_PROVIDED TEXT_
○ ○ ○ ○

If the Primal Horde scenario has merit, then the US has two tasks it must achieve to avoid defeat. One is to avoid wars of attrition. The other is to diminish financialization and reorient the economy towards production.
The best manner to avoid wars of attrition is for the US to exploit its hegemonic position by pushing diplomacy over conquest. Backing Russia into a corner through eastward NATO expansion was a fundamental policy error. It transformed Russia from a mediocre, oligarch-infested underachiever into a powerful state-capitalist machine fitting into a win-win complimentary role with China.
For decades the US has enabled Israeli excesses in the Levant. These chickens are coming home to roost as Iran has risen to the status of regional power and Israel is now a genocidal pariah nation. The US desperately needs a ceasefire in Gaza while both Israel and Hamas seem to have a bit more fight left in them.
The weapon of choice for a financialized power is sanctions. In both cases US sanctions against Russia and Iran not only failed: they made these nations more powerful.
So far the same pattern is emerging with China. Restrictions against Chinese imports of high performance microchips has backfired as the PRC has been motivated to expand and innovate their own domestic production.
Changes towards a less aggressive foreign policy would require sending the entire neoconservative movement out to pasture. Moving back towards a productive economy is more challenging. Capitalist investment seeks the highest rate of profit possible. US salary structures are still too high to compete with low-wage nations. The US would therefore itself need to adopt a more state-capitalistic approach to arms and commodity production.

○ ○ ○ ○

_INSTRUCTIONS_
a. What does the text on US policy call the weapon of choice for a financialized power?
b. Write what comes next in the text on US policy, starting after its last sentence.
The listing comes from a separate source.

Collected data entries
○ ○ ○ ○

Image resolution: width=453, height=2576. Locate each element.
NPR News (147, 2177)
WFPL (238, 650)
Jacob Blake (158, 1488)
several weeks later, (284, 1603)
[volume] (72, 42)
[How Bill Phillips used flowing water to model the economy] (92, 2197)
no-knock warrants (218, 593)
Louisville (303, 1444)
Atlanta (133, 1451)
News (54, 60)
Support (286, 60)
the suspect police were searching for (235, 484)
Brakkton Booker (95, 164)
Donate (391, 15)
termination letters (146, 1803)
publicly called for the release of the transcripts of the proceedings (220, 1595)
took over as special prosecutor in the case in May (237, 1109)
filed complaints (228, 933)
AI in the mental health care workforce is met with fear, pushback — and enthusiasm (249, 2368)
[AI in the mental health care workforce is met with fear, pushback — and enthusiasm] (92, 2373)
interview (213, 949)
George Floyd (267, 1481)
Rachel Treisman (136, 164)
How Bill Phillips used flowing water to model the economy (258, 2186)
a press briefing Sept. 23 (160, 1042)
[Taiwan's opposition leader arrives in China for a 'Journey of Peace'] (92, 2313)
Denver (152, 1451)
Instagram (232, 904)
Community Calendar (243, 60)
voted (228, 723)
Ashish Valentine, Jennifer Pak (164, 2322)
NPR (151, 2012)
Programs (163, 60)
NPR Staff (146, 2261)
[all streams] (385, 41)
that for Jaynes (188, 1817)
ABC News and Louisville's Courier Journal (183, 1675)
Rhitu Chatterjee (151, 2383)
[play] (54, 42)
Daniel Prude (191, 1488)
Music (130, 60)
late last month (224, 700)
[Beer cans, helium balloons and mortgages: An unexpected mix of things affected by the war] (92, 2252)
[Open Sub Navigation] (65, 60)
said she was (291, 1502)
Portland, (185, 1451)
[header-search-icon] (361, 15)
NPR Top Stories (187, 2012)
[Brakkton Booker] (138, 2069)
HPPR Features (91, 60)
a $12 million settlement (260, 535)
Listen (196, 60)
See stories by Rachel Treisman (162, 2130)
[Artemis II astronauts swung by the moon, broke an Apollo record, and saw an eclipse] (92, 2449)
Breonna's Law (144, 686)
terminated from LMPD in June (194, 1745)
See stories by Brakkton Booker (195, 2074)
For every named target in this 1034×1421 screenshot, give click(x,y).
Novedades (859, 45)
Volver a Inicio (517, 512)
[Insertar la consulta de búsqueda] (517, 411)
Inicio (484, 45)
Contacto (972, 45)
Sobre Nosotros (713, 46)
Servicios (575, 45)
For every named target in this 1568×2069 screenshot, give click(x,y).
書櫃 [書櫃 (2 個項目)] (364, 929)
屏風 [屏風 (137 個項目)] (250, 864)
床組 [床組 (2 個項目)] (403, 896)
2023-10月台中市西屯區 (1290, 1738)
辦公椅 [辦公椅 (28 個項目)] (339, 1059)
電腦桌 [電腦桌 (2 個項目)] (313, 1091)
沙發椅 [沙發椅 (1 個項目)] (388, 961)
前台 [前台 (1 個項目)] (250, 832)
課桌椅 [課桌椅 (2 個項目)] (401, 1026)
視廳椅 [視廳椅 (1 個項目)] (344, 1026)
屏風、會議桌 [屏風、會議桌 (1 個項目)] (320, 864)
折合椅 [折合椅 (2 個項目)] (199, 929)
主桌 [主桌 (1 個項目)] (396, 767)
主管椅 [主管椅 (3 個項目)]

○ ○ ○ ○

_RESPONSES TO THE TASKS_
a. Sanctions.

b.
The cultural barriers to reindustrialization are even higher. Who in the US will be able to get fat American asses out of the corporate cubicles and back onto the factory floors? How will the US shift its cultural trends from idealizing Instagram girl-bosses to reembracing toxic martial masculinity? Without a devastating defeat on the global battlefield, it is highly unlikely these changes can be made. Realistically this radical cultural and economic retooling of America will only occur once the Primal Horde take Taiwan and the opening round of Global War 6 ends in defeat for the US.
I re-read your article several times to fully internalize it. It is pure gold of essential knowledge for those who actually want to understand the workings. Same for your previous piece on GRCs.
So you mentioned the “Opening Round”. Do you have any thoughts on the post-Opening Phase?
I’m simply asking because I think you are correct in your assessment of China as of today, but over years / decades China is facing a major population crisis that might impact their current manufacturing capabilities. I reckon that other countries will face similar issues as well.